An Introduction to AWS Security
Amazon understands that a major concern for many organizations considering moving to public (or hybrid) clouds is security. As a result, it has taken great pains to ensure that incredible levels of security are available for your organization, including massive efforts around confidentiality, integrity, and availability (CIA). The CIA triad, or security triad, is illustrated in Figure 8-1.
Figure 8-1 The Security Triad
Next, we’ll look at some of the main approaches that Amazon takes to secure AWS.
The first is keeping customer data as safe as possible. Amazon ensures a resilient and highly available infrastructure. High levels of the latest security technologies are deployed, and strong safeguards are in place for every aspect of Amazon’s security responsibilities.
With AWS, you can take advantage of rapid innovations in security technology at scale. This includes the robust Identity and Access Management (IAM) system, encryption of data at rest and in transit, and segmentation services.
With AWS security, you pay for what you need. This permits high levels of security with controlled and elastic capacity and costs.

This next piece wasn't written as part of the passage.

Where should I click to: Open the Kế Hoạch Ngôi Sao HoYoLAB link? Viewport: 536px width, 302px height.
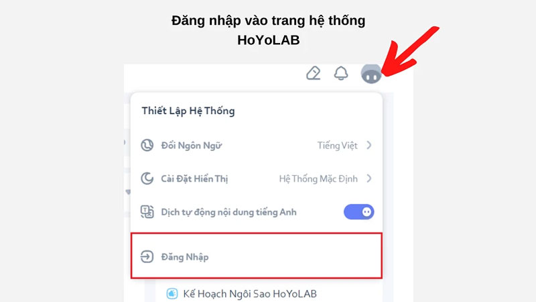(x=250, y=294)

AWS also ensures diverse compliance support to offer adherence to governance, oversight, and automation.
In addition, AWS follows the Shared Responsibility Model, which divides responsibility clearly between the customer (you) and Amazon. This allows you to leverage Amazon’s incredible expertise in secure infrastructures and technology knowledge. However, you must have expertise in securing components within AWS services. For example, you would be responsible for patching some of your virtual machine (EC2) deployments.
Note
Amazon keeps the hardware on which your virtual machines reside highly secure.
Specific security products and features encompass a variety of tools and monitoring resources, including the following:
Robust network security: Amazon provides built-in firewalling, encryption in transit, private connectivity options, and built-in distributed denial-of-service (DDoS) mitigation.

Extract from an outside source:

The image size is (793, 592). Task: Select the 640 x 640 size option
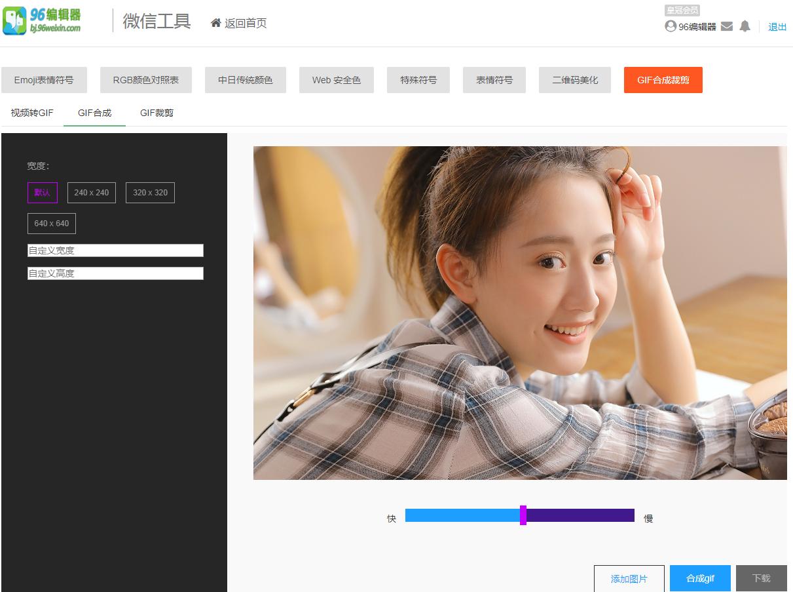click(x=51, y=223)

Efficient security tools: Tools are available for management of resource commissioning and decommissioning, inventory and configuration management, and implementing best practices.
Data encryption at every level: This includes database systems, key management, hardware-based storage options, and API support.
Access control and management: Amazon offers IAM, multifactor authentication, federation support, integration of IAM into all services, and API support.
Monitoring and logging tools: Amazon provides deep visibility into API calls, log aggregation tools, alerts, and reduced risks. You can use AWS CloudTrail to monitor all actions that have transpired in and around your AWS solutions.
AWS Marketplace: Amazon offers anti-malware, intrusion prevention systems (IPSs), and policy management tools in the AWS Marketplace (see Figure 8-2).
Figure 8-2 The AWS Marketplace
AWS gives you the ability to encrypt data at every phase of its use: at rest, in transit, and in use. It also provides services that specialize in securing your workloads. Here are just some of them:
Amazon Inspector: This security assessment service helps users identify potential vulnerabilities and security issues in EC2 instances and applications. The service automates the process of assessing security and compliance by analyzing the behavior of applications, identifying common security misconfigurations, and generating detailed findings reports. Amazon Inspector simplifies the task of maintaining a secure environment by providing actionable insights, allowing you to proactively address security concerns and enhance the overall resilience of your AWS resources.
AWS Security Hub: This comprehensive security service provides a centralized view of security alerts and compliance status across multiple AWS accounts. It aggregates, organizes, and prioritizes findings from various AWS services, as well as supported third-party security tools, enabling users to efficiently manage and respond to potential security threats within AWS environments.
Amazon GuardDuty: This is a managed threat detection service that continuously monitors and analyzes the network and account activities within your AWS environment. Leveraging machine learning and threat intelligence, GuardDuty detects unusual or suspicious behavior, such as unauthorized access or malicious activity, providing real-time alerts to help you quickly respond to potential security threats. By automating the detection of security anomalies, GuardDuty helps users enhance the overall security posture of AWS resources and helps protect them against various cyber threats.
AWS Shield: AWS Shield is a managed DDoS protection service that is designed to safeguard your applications and websites from malicious and volumetric DDoS attacks. Shield provides automatic detection and mitigation of DDoS attacks, helping to ensure the availability and uninterrupted performance of applications by dynamically scaling resources and applying advanced filtering techniques to absorb and mitigate the impact of malicious traffic.